可当年僵持的时候,窦建德命他去打孟海公,按照窦建德的想法,就是先平山东孟海公和王薄,后啃硬骨头。
在窦建德眼中,隋军一向都是硬骨头。无论是罗艺,还是杨善会。罗士信因征山东,所以错过了和杨善会再战的机会,那之后,杨善会数败河北军,罗士信其实憋着一口气。
他觉得自己迟早还会和杨善会一战,可他从未想到过,他和杨善会竟然以这种方式见面。
帐外杀声雷动,帐内却如暴雨前的沉凝。
窦红线有些不安,轻轻的扯下罗士信的衣袖,脸上满是凄凉忧悒。她早就知道河北军越来越糟,可她无能为力,如果真的有重来一次的选择,她会如何做,她不知道!
很多时候,再选一次,本来不见得会更好,不然怎么会有不停的选择,不停的遗憾。
罗士信捂住肋下,却感觉刺心的痛,但这种外伤,远不如心伤。士为知己者死,他这一生,充斥着失落和背叛。在别人眼中,他不过是个数姓家奴,可在别人痛骂的时候,他从未忌恨。甚至在别人提及张须陀的时候,他还有种快意的痛,他对别人苛责,对自己从不饶恕。他是罗士信,他已无从选择,在他看来,他只能一步步的捱到路的尽头。这时候他碰到了窦建德,窦建德对他很器重,窦红线对他很好,他并非绝情寡义之人,他不说,但不意味他不做。在旁人都看不清大势的时候,他却已知道,窦建德不战就死!
这是命,这是窦建德命,也是他罗士信的命。
河北军或许任何一个将领都可以降,但窦建德呢,不能降,降就是死。所以他选择帮助窦建德,也就是选择陪他一起打天下,或者陪他去死。

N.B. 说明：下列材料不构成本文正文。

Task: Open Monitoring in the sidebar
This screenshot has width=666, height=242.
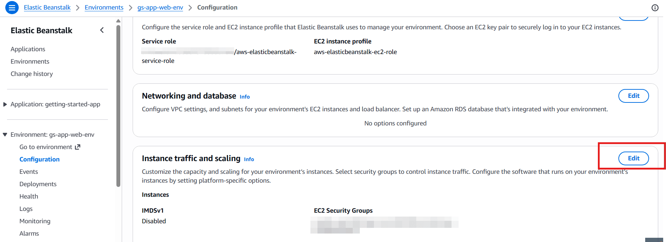Action: 35,221
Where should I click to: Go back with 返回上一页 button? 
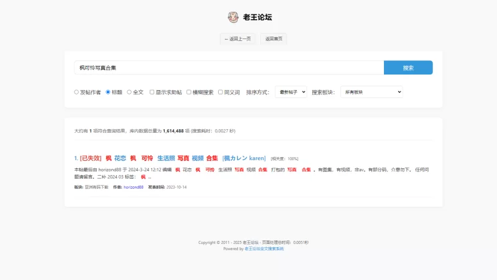click(x=237, y=38)
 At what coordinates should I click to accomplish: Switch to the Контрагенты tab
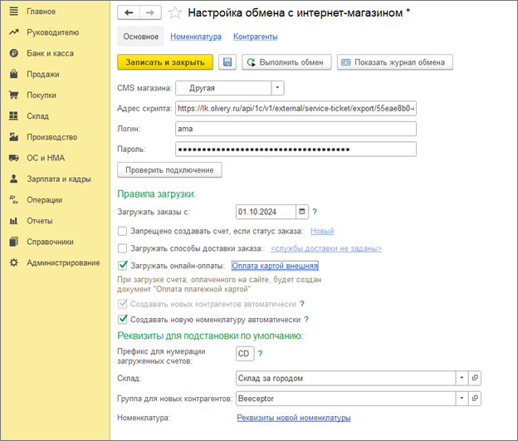tap(256, 37)
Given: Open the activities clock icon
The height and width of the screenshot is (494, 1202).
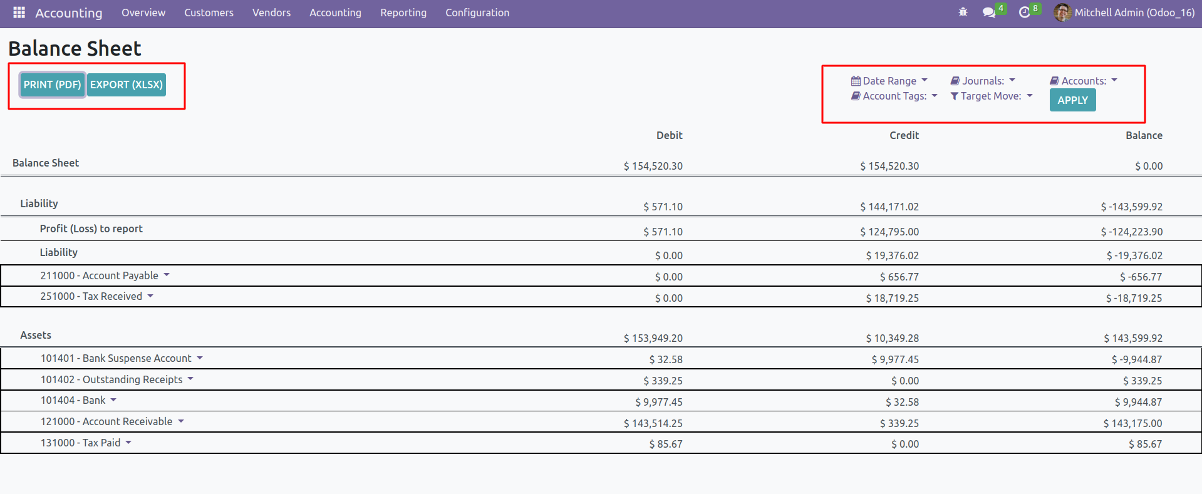Looking at the screenshot, I should coord(1025,13).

当然,打天下的希望渺茫,死的机会更大一些,可他何必在乎?
他做了许多,任凭旁人去痛骂,无须旁人去理解!
他就是这样的一个人,或许自负、或许狂妄、或许叛逆,但他还是选择自己走的路,哪怕是错。
可他没有想到过,窦建德并不信他!
这无疑给与罗士信重重的一击,杨善会一直为河北大敌,蓦地投靠了窦建德,他竟然不知道!杨善会带人伏杀萧布衣,他竟然也不知道!他是窦建德的心腹,这么大的事情,他竟然不知道?窦建德到底隐瞒了他多少事情,他还是不知道!

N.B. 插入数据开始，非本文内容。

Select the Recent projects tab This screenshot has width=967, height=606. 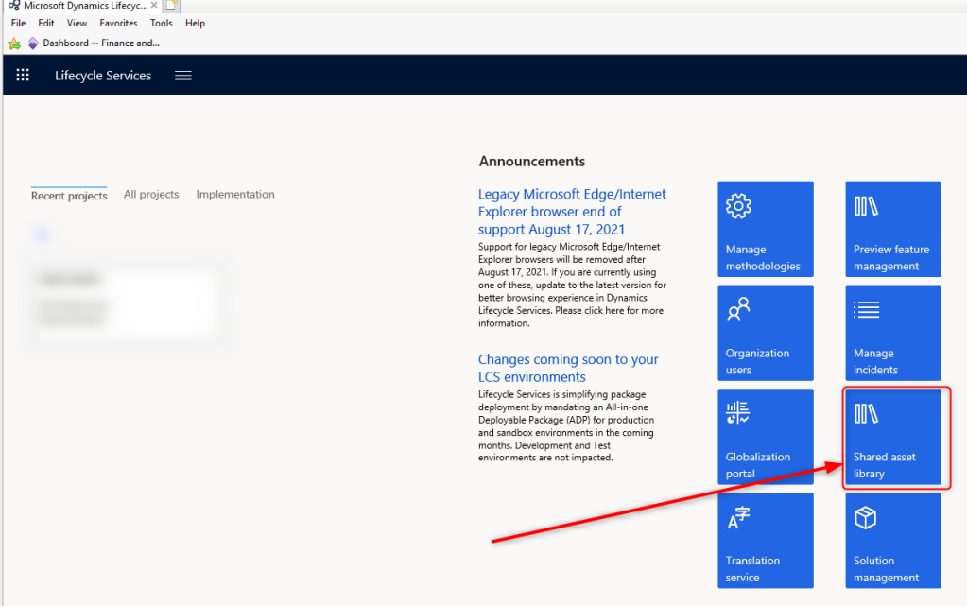point(68,196)
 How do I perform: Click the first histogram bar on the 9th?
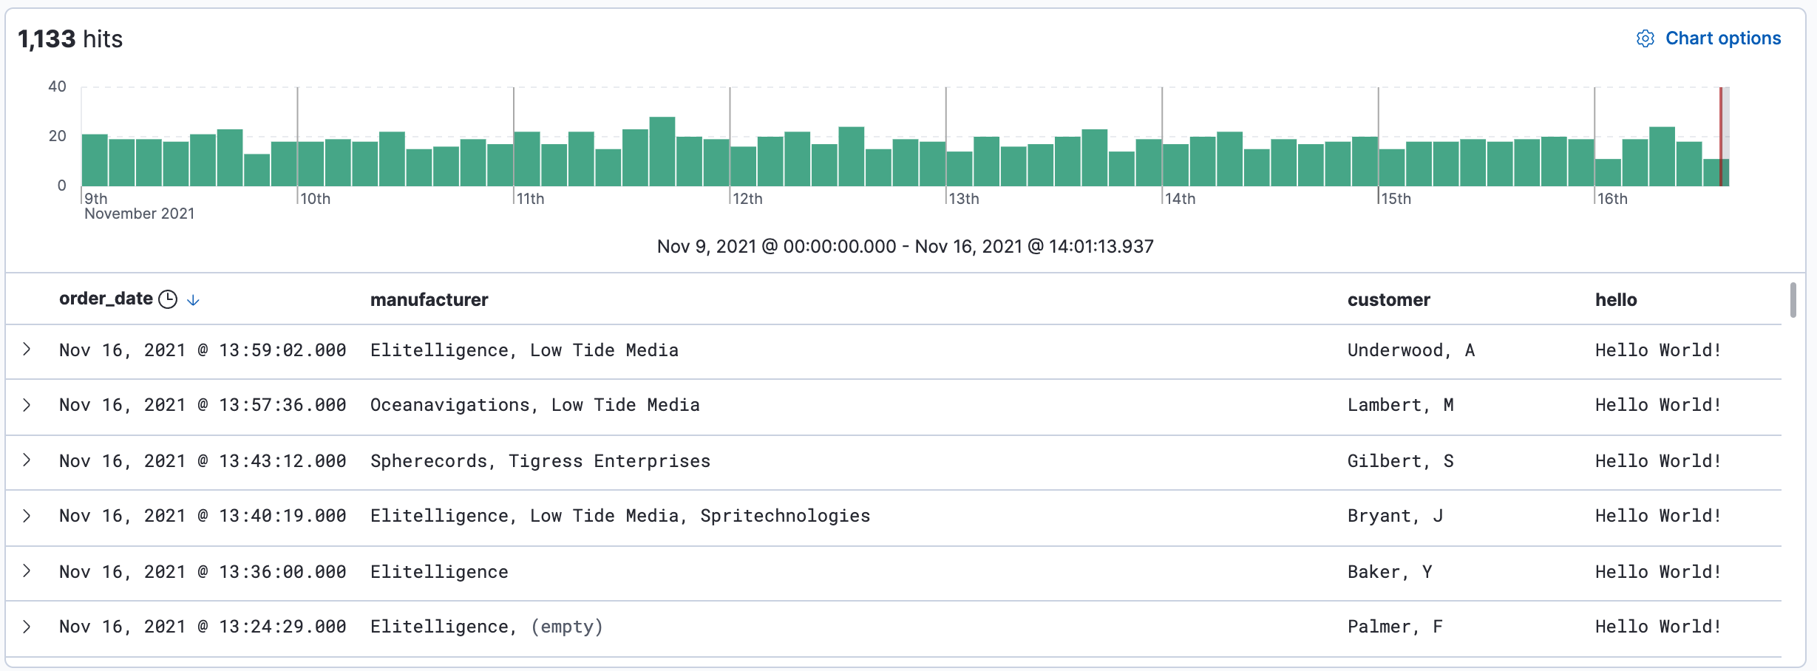click(x=95, y=160)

他本来以为,窦建德算是自己的知己,可终于发现,窦建德知道他,但他还是不了解窦建德!
所以他沉默无言,心灰若死。
杨善会终于开口,开口就是指责,“罗士信,我需要你给我个解释!”
罗士信不语,杨善会尖锐道:“你是问心有愧,所以不敢回话?”
罗士信霍然抬头,“我有向你解释的必要吗?”
窦建德微皱眉头,沉声道:“士信,杨将军说,他要杀裴行俨的时候,你不但出手阻挠,还伤了杨将军?”
“不知道什么时候,不得善终变成了杨将军?”罗士信一字字道。
窦建德脸色微红,转瞬释然。原来杨善会一直对抗河北军,窦建德和一帮兄弟称呼杨善会,都是不得善终。罗士信这么问,当然有质疑嘲讽的意思。
“现在我们的大敌不是杨将军,而是萧布衣。”窦红线终于道:“没有谁能凭借自身的力量对抗西梁军,我们若不想灭亡,只能联合起来对抗!”
“对抗之后呢?”罗士信冷冷问。
窦红线为之一滞,窦建德叹口气道:“士信,无论如何,裴行俨都是萧布衣手下大将,亦是萧布衣的左膀右臂……杨将军杀他,本来是一番好意,你……”
“爹,士信那时候,并不知道杨将军是我们的人。”窦红线辩解道:“或许,他还以为杨将军是敌人。”这个理由很牵强,窦红线也觉得说服不了自己,更何况说服旁人,但她还是要说。因为无论罗士信做什么,她都觉得有情可原。这种看法简直不可理喻,但是女人有时候,就是如此。
如果非要窦红线给个理由的话,那只能是,因为爱!
因为爱,这个理由其实已足够。
罗士信捂着肋下,却已垂下头来。他就算是个木头人,也能感受到窦红线那深情无奈的爱,他暂时不想辩解,他不想窦红线为难。
窦建德双眸也有了无奈,“红线说的也有道理。杨将军,你来这里一事,按照你的本意,本来是绝对隐秘,所以士信也不知情。这……不过是场误会,还请杨将军谅解。”
杨善会冷哼一声,“我不希望,再有这种误会。”
窦建德舒了口气,知道杨善会已既往不咎。他现在能用之人越来越少,就算是稻草,也想抓住,更何况杨善会还不是稻草。
“其实我找两位将军来,是想研究,下步如何来做?”窦建德问道。
帐外还是喊杀震天,可窦建德并不着急,因为他不信西梁军今夜能攻陷牛口,可他已没有留在牛口的必要。
汜水大败,其实河北军已有疑虑,窦建德看似固守牛口,不过等杨善会的这一击。
杨善会算到萧布衣会来,却终究还是没有杀了他,窦建德知道这个消息的时候,不知为何,并没有太多的失落。